The Good and Bad of Bridge Financing
Situations can arise in life where you need fast access to a significant amount of cash for a short period. While there are many business instances, the most common of these situations is when you have listed your home for sale and before it sells, you find your dream home. You must come up with a down payment on the new home or risk losing it, yet your money is tied up in your current property. In such cases, bridge financing can help you purchase your new home or complete a business transaction. As with any loan product, there are good and bad points to bridge financing in Edmonton.
The Positive Side of Edmonton Bridge Financing
Bridge financing is the solution to situations where you require money for a short period, but are cash poor. In most cases, traditional lenders look upon these circumstances as too risky and do not offer such a product to people who have poor credit or a high debt ratio. Your Edmonton mortgage broker however, can help you secure this financing against the property you own, ensuring you can complete your new home purchase, or in the case of business, close on the deal that will improve your revenues. When you work with BMC Mortgage & Investments, here are some of the benefits you can expect:
- Fast approvals and closings because we know time is of the essence
- Associated fees are built into the mortgage because we realize you don't have readily-available cash
- Prepayment options designed to benefit you
- Competitive rates because we have a wide variety of lenders to work with
Our aim is to provide you with the short-term financing you need in a manner that benefits you.

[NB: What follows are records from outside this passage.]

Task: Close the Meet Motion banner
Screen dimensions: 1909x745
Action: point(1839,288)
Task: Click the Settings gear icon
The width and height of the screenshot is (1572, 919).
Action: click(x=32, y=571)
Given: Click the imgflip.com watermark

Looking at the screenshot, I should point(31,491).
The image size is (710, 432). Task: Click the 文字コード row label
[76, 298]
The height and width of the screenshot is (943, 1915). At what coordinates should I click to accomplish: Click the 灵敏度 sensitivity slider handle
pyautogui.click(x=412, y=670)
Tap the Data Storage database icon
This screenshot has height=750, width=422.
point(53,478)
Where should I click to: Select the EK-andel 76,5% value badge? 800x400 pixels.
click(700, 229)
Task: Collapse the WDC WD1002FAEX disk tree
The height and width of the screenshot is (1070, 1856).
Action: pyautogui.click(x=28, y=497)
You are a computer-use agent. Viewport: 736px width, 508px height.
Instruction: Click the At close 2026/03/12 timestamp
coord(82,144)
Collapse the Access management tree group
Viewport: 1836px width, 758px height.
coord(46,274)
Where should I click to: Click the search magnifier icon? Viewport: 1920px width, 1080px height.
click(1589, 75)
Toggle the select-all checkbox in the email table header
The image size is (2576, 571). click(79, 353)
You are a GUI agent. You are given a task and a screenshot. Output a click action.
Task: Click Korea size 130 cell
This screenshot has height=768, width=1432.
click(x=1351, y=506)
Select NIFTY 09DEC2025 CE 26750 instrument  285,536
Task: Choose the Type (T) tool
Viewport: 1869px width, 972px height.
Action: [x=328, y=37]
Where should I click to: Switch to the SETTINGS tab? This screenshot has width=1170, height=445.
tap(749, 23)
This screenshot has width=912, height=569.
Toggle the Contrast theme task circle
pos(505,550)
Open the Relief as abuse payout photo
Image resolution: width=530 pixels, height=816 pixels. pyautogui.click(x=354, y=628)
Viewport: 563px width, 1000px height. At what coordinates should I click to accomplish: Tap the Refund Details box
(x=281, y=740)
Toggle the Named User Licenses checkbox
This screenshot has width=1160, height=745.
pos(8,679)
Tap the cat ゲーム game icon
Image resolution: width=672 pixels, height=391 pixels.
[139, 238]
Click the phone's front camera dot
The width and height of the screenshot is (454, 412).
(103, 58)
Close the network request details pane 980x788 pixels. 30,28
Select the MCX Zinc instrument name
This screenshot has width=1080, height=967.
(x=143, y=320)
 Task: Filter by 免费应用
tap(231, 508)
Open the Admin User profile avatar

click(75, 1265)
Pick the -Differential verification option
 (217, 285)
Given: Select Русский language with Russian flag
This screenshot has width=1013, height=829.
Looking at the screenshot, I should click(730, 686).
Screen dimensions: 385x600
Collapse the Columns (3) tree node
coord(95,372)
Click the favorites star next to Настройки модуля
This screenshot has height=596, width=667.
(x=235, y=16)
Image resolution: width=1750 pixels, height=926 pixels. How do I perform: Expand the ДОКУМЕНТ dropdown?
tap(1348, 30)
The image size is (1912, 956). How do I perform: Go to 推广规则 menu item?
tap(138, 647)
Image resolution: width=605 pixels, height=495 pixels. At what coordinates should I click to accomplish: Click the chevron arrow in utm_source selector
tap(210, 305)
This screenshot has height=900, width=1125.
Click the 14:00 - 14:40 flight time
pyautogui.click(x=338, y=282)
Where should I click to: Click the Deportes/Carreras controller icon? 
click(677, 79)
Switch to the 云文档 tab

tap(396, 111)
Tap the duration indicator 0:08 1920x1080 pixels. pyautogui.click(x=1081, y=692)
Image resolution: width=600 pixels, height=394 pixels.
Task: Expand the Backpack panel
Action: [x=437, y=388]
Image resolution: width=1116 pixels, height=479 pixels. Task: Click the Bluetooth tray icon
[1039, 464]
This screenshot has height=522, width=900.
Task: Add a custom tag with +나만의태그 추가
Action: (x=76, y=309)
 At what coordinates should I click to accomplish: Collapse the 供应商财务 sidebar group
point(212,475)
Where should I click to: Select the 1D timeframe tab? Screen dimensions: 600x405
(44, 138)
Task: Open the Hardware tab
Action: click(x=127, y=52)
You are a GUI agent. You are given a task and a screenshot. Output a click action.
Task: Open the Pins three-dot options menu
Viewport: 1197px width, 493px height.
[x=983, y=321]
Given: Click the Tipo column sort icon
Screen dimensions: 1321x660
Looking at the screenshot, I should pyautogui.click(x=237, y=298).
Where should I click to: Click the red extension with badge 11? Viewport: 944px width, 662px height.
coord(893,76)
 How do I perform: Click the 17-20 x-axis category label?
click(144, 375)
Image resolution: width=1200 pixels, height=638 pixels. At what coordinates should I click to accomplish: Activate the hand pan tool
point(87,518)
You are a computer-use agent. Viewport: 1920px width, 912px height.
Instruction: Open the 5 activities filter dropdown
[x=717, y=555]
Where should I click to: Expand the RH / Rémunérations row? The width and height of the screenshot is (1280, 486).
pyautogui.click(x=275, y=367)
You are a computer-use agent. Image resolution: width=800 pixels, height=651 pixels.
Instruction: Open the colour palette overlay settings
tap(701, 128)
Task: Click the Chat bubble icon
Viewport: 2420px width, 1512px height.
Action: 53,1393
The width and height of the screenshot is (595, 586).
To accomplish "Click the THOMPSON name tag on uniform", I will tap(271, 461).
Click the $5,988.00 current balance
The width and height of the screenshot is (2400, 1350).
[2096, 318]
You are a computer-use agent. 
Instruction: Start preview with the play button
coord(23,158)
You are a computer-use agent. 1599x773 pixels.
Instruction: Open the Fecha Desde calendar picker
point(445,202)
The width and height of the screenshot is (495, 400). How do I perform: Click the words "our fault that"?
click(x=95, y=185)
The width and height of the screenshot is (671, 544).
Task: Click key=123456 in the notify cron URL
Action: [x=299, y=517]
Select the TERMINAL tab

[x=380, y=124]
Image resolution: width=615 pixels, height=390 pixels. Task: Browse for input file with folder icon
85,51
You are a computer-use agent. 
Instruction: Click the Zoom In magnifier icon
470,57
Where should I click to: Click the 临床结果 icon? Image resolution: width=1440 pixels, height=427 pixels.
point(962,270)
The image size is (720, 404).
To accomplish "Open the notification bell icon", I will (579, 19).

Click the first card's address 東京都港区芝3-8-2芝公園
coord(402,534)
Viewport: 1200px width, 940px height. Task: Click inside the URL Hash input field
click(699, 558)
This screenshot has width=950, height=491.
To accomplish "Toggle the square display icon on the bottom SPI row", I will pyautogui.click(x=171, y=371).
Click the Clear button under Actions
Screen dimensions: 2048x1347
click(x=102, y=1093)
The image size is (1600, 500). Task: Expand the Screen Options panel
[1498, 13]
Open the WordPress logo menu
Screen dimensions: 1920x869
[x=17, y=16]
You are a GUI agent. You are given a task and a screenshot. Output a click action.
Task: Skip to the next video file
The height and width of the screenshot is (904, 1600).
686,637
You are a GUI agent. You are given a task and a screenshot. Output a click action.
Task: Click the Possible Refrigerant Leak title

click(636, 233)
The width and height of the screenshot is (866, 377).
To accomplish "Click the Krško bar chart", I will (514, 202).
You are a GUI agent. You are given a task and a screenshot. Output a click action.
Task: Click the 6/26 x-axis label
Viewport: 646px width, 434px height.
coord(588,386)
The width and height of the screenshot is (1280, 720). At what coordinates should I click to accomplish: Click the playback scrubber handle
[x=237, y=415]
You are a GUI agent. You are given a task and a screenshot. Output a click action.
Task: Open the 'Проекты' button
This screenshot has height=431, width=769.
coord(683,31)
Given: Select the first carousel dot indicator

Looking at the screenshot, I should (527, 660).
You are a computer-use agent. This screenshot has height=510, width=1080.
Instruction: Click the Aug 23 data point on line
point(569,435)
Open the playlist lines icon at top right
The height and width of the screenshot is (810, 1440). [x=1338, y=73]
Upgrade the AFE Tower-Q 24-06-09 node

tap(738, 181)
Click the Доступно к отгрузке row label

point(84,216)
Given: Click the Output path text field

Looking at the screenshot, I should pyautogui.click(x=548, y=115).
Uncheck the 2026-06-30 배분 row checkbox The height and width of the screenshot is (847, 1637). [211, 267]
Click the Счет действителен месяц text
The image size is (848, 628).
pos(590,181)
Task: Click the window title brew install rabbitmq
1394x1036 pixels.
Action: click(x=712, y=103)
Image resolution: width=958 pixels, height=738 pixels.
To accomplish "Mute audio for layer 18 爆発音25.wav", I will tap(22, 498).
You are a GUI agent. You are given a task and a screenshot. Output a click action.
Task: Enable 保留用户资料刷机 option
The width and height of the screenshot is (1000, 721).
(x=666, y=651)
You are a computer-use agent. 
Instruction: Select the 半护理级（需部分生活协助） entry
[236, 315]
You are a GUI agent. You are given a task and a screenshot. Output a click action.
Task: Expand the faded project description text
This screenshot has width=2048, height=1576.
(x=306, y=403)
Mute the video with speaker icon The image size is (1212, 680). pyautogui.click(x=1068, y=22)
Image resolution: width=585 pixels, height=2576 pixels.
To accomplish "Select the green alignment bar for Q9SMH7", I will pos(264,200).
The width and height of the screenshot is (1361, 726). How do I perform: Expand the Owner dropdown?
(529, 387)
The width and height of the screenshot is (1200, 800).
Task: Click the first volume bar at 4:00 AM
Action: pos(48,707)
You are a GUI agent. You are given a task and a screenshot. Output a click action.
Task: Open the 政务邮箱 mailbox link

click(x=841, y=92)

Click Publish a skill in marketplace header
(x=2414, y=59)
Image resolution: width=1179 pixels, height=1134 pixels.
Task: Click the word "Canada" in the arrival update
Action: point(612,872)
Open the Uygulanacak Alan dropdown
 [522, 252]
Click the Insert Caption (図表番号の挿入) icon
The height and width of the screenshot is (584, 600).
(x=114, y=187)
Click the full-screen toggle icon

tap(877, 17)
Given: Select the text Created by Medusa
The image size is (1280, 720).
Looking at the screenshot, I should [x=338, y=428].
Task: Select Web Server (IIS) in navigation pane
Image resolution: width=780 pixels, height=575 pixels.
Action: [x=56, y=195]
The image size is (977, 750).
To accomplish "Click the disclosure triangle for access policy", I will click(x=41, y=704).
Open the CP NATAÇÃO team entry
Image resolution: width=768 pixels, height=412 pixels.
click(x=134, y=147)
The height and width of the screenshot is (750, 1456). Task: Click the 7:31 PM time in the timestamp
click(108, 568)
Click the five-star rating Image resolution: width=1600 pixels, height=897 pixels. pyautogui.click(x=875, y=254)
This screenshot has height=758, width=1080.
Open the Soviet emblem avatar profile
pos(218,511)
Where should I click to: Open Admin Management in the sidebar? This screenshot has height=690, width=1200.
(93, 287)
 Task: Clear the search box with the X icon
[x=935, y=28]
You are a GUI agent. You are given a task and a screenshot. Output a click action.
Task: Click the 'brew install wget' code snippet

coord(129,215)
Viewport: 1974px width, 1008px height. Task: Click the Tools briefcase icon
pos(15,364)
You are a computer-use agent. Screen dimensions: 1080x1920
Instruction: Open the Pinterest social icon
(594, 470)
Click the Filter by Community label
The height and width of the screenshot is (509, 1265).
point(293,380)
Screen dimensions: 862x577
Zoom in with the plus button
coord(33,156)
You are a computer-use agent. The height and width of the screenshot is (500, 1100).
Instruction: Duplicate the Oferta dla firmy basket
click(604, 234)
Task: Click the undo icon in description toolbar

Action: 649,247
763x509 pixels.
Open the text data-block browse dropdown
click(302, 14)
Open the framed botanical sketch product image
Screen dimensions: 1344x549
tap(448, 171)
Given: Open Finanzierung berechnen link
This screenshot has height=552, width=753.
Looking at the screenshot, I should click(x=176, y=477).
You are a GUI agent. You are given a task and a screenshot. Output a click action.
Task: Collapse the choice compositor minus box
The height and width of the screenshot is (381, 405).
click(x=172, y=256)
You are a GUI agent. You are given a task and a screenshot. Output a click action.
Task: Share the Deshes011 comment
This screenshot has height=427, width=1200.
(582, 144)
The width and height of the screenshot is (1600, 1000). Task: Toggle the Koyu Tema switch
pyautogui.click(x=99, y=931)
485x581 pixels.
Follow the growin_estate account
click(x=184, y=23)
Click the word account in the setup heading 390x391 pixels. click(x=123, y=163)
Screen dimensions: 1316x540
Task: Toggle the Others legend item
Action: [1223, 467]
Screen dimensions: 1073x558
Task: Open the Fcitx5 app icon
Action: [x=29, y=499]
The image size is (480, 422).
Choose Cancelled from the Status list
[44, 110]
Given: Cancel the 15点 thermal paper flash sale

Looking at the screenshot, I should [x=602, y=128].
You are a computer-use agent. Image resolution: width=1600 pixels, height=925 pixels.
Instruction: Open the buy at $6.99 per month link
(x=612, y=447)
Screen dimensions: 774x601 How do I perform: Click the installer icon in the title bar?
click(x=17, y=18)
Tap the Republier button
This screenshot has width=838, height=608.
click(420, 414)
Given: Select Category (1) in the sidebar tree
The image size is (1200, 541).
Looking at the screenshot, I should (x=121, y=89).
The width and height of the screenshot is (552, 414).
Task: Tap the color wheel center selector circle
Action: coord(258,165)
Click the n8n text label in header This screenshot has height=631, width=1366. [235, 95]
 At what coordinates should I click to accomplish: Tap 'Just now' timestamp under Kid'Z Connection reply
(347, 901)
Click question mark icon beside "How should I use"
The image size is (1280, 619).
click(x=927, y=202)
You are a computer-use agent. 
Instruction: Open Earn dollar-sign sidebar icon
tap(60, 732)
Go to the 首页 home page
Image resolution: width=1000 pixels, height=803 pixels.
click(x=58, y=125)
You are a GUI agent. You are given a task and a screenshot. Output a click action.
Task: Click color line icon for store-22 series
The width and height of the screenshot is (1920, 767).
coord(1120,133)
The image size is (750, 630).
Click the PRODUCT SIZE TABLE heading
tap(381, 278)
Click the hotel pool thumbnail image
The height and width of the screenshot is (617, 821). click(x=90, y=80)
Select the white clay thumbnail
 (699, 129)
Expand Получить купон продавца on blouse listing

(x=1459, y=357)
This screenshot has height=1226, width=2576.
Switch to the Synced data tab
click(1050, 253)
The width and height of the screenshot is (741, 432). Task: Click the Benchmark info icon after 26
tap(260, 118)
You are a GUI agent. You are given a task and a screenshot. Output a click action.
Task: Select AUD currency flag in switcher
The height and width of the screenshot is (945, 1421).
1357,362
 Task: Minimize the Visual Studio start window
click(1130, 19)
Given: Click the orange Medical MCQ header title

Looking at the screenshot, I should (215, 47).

The Downside to Bridge Financing in Edmonton
As with any type of extended credit, there can be a downside to bridge financing for Edmonton homes and businesses. While there are risks involved, working with your mortgage broker to secure terms and conditions that work for you will help prevent any of the potential pitfalls and ensure you have the best deal possible. Some of the issues can include:
- Increased financing costs due to the short loan period or bad credit
- High payments to meet the short time conditions on bridge financing
- Bridge financing is often dependent on the sale of an asset to pay off the loan, so if said asset does not sell, there may be difficulties
While there are some risks involved with bridge financing, they are usually insignificant when it comes to securing a deal on your new home or a business transaction that will increase your revenue substantially. It is always best to review your situation with your mortgage broker in Edmonton so you can determine if this financing option is in your best interest.